At the February 21, 2013, NJ Tech Meetup, attendees had an opportunity to speed network, “ask” for help with their projects and listen to pitches from three N.J.-based startups in phone-based social networking, 3-D printing and consumer-centric advertising.
As always, the event took place on the Stevens Institute of Technology (Hoboken) campus, in a room with a stunning view of New York.
The main speaker was Ari Meisel of Lessdoing.com, an efficiency expert who espouses “achievement architecture.” NJTechWeekly.com discussed Meisel’s talk and other happenings at the meetup in greater detail here.
The first speaker to pitch, Joel Schwartz, founder and CEO of Parlor (Lakewood), explained that his startup connects two people who want to talk on the phone about the same topic at the same time.
“When you think about the things you love, whether it’s sports or shopping, it’s not a conversation you want to have over an email or via texting. It’s not a conversation you want to have with a random person via a webcam,” he said.

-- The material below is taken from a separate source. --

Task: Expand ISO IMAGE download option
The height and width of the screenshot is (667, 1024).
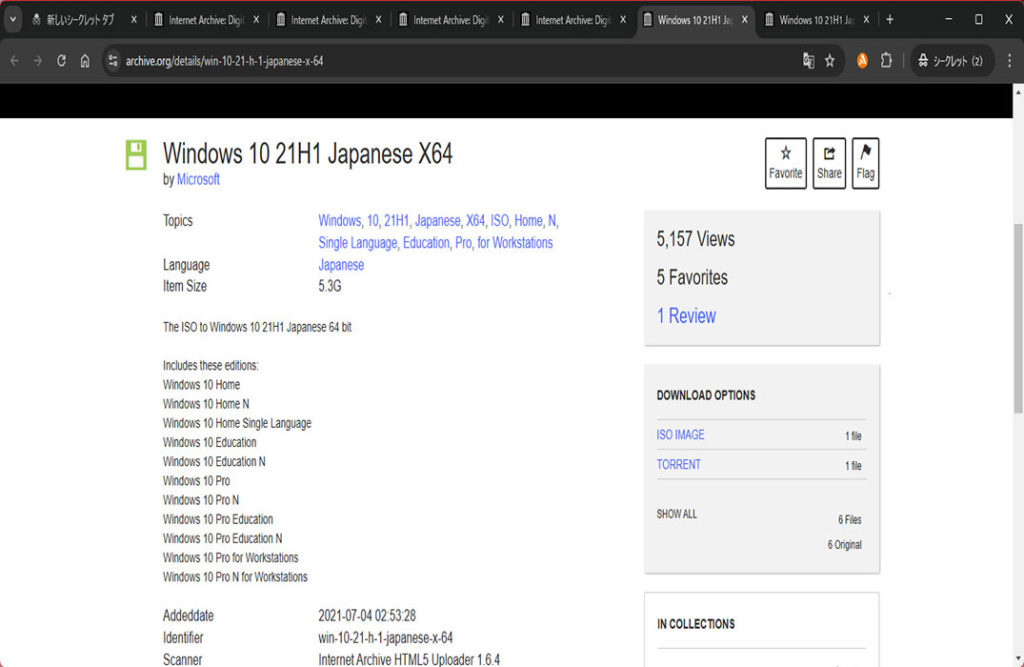Action: tap(680, 435)
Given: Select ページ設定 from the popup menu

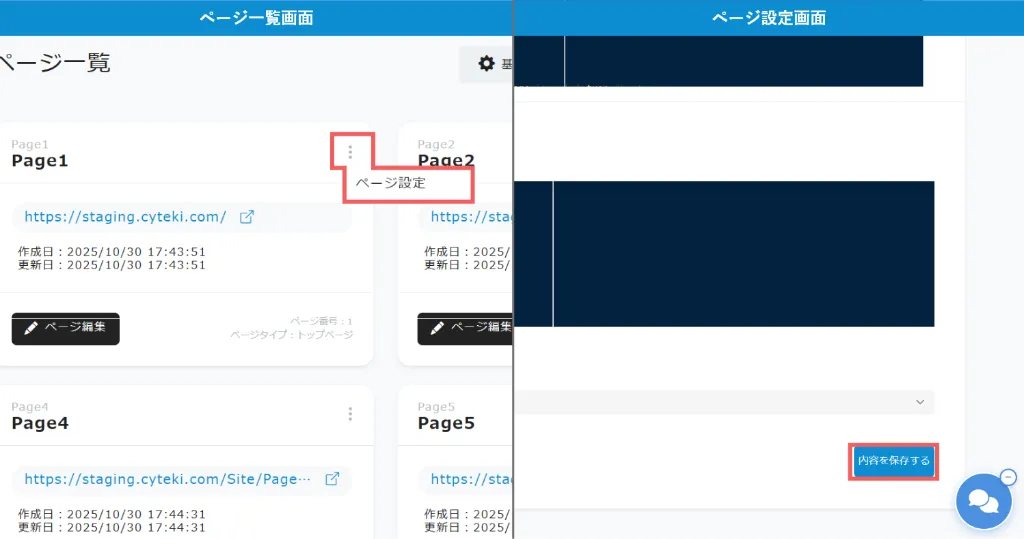Looking at the screenshot, I should (391, 183).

It is a conversation, Schwartz believes, that users will want to have via the phone with a stranger who shares their interests. They can have that conversation over Parlor’s carrier-grade network, which will be easy to scale if Parlor goes viral. If users don’t like the person Parlor randomly connects them to, they can press the hash (#) key and move on to another who shares those same interests.

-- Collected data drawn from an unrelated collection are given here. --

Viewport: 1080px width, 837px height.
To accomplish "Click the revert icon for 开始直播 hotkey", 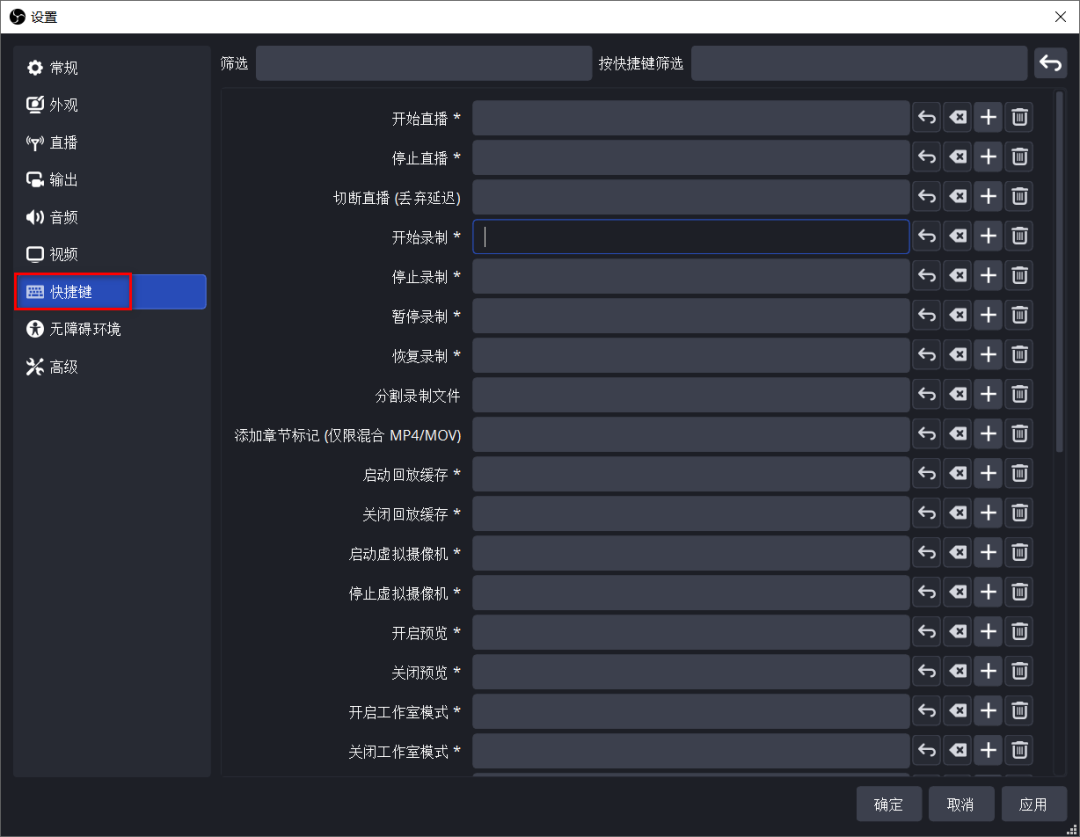I will [927, 118].
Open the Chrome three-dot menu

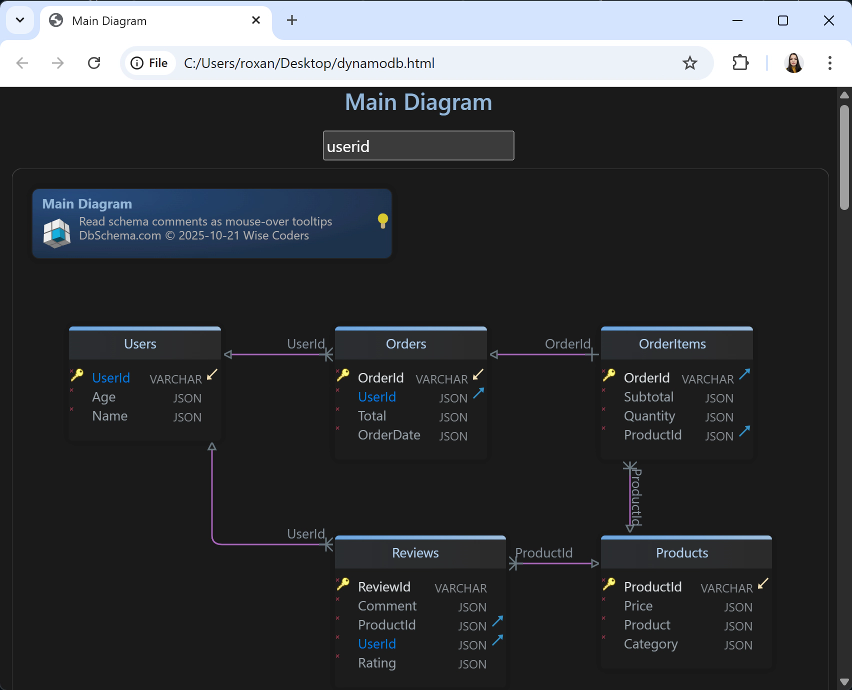click(x=832, y=62)
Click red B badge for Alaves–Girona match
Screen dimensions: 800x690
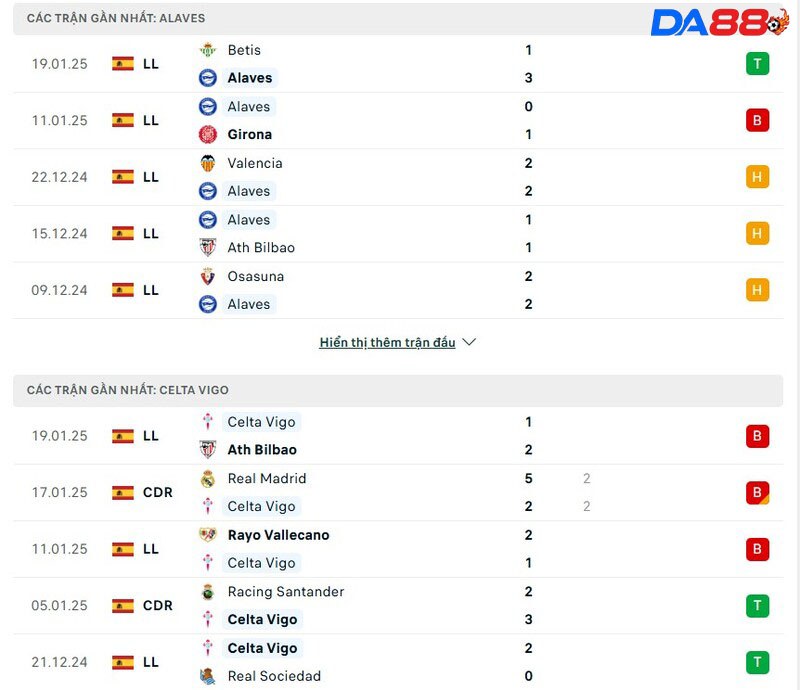point(757,121)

Once users are connected, they are able to message their new friends, initiate another conversation or report others if the conversation goes bad. Parlor took home the audience choice award at the meetup.
Next up were Jonathan and Jimmy Placa and Orie Steele of Morristown-based ProtoExchange, a company in the very hot but little-understood area of 3-D printing — printing that converts digital files to real-world objects.
ProtoExchange creates a decentralized manufacturing network by combining crowdsourcing and 3-D printing technologies. Owners of 3-D printers — hackerspaces, for example— will have the opportunity to be paid to print products for consumers.
According to the company’s founders, 3-D printing does not currently have an economical prototype-printing model to take advantage of the technology. Manufacturers now use 3-D printers in much the same way they use other older manufacturing technology. The printers are installed in manufacturing plants that have large inventories of materials and long lead times to create prototypes.
These traditional methods take “much longer than our decentralized network exchange will [to complete a job], the founders said. “ProtoExchange overcomes the problems in the 3-D networking industry by acting as a clearinghouse” for “networks of modelers, printers and consumers.”
Next up, Don Nelson, CEO and cofounder of inControl Ads (a product of Atlas Owens, in Morristown), said he has a solution to the problem consumers and brands face with online advertising: consumers see too many ads and are frustrated. This results in “thousands of brands wasting billions of dollars on ad systems that are becoming more complex and more expensive,” so they can serve up ads people will want to see, he noted.
Nelson said his product, based on a pending patent, is an alternate to that route, “revolutionizing relevance in advertising by empowering, engaging and rewarding consumers, putting them in the driver’s seat to control the advertising they are served.”
InControl Ads takes individual preferences and matches them to relevant ads in real time and across various devices. It also solves a problem looming throughout the online advertising industry: regulation of consumer tracking. Using inControl Ads, consumers can opt into an ad experience via a personal preference dashboard.